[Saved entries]
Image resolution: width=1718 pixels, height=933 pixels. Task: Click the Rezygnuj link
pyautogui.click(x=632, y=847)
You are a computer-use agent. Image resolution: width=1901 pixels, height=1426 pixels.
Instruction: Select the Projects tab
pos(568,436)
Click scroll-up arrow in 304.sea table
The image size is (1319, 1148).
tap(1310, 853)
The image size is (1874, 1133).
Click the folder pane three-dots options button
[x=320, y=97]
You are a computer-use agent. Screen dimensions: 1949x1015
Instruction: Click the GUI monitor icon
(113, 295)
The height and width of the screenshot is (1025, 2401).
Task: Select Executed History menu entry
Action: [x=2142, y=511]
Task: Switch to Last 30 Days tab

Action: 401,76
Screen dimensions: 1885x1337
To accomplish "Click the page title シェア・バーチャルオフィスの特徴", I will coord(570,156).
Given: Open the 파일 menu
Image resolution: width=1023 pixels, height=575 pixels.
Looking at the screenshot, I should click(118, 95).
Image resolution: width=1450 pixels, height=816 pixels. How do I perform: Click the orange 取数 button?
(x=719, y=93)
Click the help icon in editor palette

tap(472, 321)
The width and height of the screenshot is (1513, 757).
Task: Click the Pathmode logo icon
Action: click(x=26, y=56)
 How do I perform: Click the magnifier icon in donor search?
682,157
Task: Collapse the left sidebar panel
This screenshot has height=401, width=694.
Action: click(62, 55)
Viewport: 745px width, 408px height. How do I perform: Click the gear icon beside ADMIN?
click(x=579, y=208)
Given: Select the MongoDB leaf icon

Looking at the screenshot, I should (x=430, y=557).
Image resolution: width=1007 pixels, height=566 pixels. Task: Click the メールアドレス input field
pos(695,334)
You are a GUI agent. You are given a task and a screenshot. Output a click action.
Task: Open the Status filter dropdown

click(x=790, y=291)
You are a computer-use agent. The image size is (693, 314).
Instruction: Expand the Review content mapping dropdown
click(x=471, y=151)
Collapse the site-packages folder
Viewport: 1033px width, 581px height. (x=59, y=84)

● EXERCISE BRIEF: Restate word for word each line of the data from the one with "Image resolution: width=1450" to the last, keeping both ends.

● EXERCISE OUTPUT:
Image resolution: width=1450 pixels, height=816 pixels. How do I perform: Click the orange 取数 button?
(x=719, y=93)
Click the help icon in editor palette

tap(472, 321)
The width and height of the screenshot is (1513, 757).
Task: Click the Pathmode logo icon
Action: click(x=26, y=56)
 How do I perform: Click the magnifier icon in donor search?
682,157
Task: Collapse the left sidebar panel
This screenshot has height=401, width=694.
Action: click(62, 55)
Viewport: 745px width, 408px height. How do I perform: Click the gear icon beside ADMIN?
click(x=579, y=208)
Given: Select the MongoDB leaf icon

Looking at the screenshot, I should (x=430, y=557).
Image resolution: width=1007 pixels, height=566 pixels. Task: Click the メールアドレス input field
pos(695,334)
You are a GUI agent. You are given a task and a screenshot. Output a click action.
Task: Open the Status filter dropdown

click(x=790, y=291)
You are a computer-use agent. The image size is (693, 314).
Instruction: Expand the Review content mapping dropdown
click(x=471, y=151)
Collapse the site-packages folder
Viewport: 1033px width, 581px height. (x=59, y=84)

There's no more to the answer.